Analysing 5 years of Amazon Kindle reading (and how you can too!)

One of my favourite possessions that I use almost every day is my Kindle Paperwhite 3 from 2016. I purchased the Paperwhite 5 recently (comparison coming soon!), and decided to analyse the hundreds of books read on my previous Kindle before I say goodbye to it!

In this post I’ll talk through a spreadsheet I created to analyse my own Kindle data, and provide details on how you can easily analyse your own. If you’d just like to see the outcome of the analysis, here’s the Kindle spreadsheet!

Preparing the spreadsheet

Exporting your Kindle data from Amazon

First, you need to export your purchase history from Amazon. The URL for this varies by country, e.g. Amazon US and Amazon UK, if you’re elsewhere just change the domain to your usual Amazon domain.
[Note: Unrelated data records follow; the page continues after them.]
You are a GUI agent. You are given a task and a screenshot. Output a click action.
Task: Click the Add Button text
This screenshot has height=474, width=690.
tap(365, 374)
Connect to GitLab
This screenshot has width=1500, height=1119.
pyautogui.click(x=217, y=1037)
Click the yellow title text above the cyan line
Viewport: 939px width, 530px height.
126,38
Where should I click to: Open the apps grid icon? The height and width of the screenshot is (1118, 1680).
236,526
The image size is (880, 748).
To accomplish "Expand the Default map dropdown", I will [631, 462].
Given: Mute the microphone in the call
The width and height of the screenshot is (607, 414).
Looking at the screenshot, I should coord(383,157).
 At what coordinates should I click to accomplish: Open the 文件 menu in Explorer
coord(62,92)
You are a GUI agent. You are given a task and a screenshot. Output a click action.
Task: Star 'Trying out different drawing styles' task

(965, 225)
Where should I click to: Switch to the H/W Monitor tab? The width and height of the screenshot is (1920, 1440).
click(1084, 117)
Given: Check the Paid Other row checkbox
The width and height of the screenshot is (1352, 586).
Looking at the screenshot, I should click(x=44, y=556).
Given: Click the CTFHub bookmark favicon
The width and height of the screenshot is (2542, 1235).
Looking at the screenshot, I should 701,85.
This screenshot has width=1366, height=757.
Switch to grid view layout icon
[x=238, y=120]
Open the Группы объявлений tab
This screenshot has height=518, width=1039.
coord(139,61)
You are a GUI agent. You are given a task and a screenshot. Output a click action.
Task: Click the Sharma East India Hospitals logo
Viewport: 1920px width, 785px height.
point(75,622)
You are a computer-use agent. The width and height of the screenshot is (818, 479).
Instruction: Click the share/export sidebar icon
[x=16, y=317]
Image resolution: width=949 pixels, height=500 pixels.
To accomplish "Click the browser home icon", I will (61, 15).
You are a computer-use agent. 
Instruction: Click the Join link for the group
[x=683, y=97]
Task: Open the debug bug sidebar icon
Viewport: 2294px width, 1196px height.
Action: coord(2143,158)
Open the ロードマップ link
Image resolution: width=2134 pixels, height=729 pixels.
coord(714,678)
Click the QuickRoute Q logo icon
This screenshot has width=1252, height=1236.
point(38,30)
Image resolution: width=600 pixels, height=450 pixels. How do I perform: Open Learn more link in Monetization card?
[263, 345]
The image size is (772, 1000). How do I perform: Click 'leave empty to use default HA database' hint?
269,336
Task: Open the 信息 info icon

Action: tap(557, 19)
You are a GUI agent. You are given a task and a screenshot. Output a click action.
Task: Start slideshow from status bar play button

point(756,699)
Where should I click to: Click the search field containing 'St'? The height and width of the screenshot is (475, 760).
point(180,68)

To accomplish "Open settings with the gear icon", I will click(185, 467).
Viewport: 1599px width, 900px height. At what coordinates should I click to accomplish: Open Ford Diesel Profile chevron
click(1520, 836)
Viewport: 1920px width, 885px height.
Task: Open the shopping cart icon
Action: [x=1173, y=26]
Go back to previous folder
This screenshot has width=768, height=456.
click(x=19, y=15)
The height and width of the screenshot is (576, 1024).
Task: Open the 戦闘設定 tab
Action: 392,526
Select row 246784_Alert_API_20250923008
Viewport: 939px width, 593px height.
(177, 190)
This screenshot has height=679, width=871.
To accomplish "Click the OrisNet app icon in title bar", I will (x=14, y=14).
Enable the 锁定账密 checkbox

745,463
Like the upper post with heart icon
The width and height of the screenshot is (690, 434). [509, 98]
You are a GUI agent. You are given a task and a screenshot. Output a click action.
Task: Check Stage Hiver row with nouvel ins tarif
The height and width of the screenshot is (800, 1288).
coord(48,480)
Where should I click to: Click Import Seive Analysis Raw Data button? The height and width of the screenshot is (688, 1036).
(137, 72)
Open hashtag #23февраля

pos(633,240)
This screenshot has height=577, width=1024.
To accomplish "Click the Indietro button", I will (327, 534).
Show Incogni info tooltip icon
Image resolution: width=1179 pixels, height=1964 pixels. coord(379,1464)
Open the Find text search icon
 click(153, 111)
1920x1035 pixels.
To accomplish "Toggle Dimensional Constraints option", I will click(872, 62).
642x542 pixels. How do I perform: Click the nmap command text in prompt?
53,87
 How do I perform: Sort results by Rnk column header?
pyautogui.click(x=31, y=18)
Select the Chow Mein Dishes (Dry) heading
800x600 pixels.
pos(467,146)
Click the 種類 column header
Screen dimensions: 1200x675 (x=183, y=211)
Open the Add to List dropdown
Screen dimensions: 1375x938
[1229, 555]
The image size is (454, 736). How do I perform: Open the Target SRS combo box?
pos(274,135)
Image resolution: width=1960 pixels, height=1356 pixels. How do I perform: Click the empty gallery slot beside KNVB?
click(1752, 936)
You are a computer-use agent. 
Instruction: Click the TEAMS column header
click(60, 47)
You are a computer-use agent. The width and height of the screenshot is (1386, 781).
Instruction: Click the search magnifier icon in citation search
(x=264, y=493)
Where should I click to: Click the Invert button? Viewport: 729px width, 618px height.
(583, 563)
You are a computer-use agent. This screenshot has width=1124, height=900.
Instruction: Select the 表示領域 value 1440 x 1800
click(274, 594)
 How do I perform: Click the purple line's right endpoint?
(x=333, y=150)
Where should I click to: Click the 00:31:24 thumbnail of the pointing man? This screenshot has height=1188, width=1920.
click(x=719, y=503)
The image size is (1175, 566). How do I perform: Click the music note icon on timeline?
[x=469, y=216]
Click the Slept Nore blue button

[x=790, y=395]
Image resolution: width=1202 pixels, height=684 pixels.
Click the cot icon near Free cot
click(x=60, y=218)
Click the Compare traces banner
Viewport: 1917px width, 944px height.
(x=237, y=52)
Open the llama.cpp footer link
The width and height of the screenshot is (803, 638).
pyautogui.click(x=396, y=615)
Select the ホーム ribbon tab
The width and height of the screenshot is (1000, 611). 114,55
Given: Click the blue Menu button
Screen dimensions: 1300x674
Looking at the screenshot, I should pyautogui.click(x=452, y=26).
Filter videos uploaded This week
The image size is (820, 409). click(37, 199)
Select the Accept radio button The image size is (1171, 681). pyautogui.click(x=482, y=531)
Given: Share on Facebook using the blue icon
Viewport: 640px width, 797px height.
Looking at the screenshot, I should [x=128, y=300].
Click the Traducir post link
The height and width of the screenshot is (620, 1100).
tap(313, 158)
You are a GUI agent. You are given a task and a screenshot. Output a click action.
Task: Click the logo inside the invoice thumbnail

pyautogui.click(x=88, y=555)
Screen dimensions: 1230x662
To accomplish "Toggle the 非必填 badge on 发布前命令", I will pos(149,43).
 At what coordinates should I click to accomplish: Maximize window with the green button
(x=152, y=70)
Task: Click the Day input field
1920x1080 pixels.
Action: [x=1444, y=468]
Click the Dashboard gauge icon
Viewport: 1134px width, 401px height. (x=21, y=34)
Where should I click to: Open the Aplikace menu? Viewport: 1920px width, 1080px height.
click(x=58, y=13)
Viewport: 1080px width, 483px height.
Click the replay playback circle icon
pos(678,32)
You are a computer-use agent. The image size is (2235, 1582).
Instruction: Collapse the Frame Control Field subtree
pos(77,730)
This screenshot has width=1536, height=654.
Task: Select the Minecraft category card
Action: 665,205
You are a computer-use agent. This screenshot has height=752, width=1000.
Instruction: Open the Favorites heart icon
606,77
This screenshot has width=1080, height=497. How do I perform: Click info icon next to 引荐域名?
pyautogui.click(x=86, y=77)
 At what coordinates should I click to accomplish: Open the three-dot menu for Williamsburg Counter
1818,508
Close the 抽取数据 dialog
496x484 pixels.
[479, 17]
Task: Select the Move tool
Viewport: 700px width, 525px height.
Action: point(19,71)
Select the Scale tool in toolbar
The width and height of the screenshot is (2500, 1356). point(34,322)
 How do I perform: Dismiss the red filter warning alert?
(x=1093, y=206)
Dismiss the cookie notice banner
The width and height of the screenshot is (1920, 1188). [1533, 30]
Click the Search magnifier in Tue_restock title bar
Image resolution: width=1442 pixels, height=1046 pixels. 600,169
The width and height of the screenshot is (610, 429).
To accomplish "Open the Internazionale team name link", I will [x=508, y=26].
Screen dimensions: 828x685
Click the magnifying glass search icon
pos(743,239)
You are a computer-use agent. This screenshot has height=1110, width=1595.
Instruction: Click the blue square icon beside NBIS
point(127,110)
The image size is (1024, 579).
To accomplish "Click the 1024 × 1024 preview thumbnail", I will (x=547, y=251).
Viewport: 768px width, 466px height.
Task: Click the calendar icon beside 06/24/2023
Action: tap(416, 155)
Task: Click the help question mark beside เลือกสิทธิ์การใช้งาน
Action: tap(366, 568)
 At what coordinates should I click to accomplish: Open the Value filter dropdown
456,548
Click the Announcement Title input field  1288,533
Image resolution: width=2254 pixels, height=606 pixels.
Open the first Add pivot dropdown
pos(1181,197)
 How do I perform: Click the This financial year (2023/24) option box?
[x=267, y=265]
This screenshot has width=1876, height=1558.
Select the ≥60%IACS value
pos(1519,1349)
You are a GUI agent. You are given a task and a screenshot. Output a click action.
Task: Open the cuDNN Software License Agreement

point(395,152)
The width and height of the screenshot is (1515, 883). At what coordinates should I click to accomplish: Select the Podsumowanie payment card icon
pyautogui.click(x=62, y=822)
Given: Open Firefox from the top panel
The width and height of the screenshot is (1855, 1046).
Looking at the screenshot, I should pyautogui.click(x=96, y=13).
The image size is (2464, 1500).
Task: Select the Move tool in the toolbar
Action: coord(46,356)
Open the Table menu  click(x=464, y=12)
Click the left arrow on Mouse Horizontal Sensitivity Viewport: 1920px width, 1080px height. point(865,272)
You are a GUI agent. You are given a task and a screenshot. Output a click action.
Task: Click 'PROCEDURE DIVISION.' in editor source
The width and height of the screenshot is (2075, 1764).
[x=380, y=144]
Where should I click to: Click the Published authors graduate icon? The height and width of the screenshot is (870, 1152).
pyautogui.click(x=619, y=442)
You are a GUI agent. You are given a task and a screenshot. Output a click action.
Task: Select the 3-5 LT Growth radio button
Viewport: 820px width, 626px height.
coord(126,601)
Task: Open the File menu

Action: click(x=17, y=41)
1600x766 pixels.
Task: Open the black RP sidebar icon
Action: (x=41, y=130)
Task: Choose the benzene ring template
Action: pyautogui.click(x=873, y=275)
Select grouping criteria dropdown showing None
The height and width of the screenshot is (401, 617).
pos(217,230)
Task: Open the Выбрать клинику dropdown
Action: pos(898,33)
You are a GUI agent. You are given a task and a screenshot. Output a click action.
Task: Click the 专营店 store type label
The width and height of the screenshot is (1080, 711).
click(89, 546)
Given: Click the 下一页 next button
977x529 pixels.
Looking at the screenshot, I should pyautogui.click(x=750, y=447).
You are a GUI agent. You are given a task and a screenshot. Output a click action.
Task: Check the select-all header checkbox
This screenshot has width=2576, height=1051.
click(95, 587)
You’ll then need to select the “Kindle” category, and click Submit Request. It may take a few days to actually receive the download links via email if you use your Kindle a lot, but it’ll arrive eventually!

Preparing your data

When the email eventually arrives, it’ll contain a link to download a lot of Kindle-related data. For me it had over 50(!) individual pieces of downloadable data, the two we need to download are Kindle.KindleDocs.zip and Kindle.Devices.ReadingSession.zip.

Unzip both of these downloaded items (how to unzip), and then make sure you have:

Inside Kindle.KindleDocs/datasets/Kindle.KindleDocs.DocumentMetadata, a file called Kindle.KindleDocs.DocumentMetadata.csv containing all books on your Kindle.
Inside Kindle.Devices.ReadingSession, a file called Kindle.Devices.ReadingSession.csv containing all your Kindle reading sessions.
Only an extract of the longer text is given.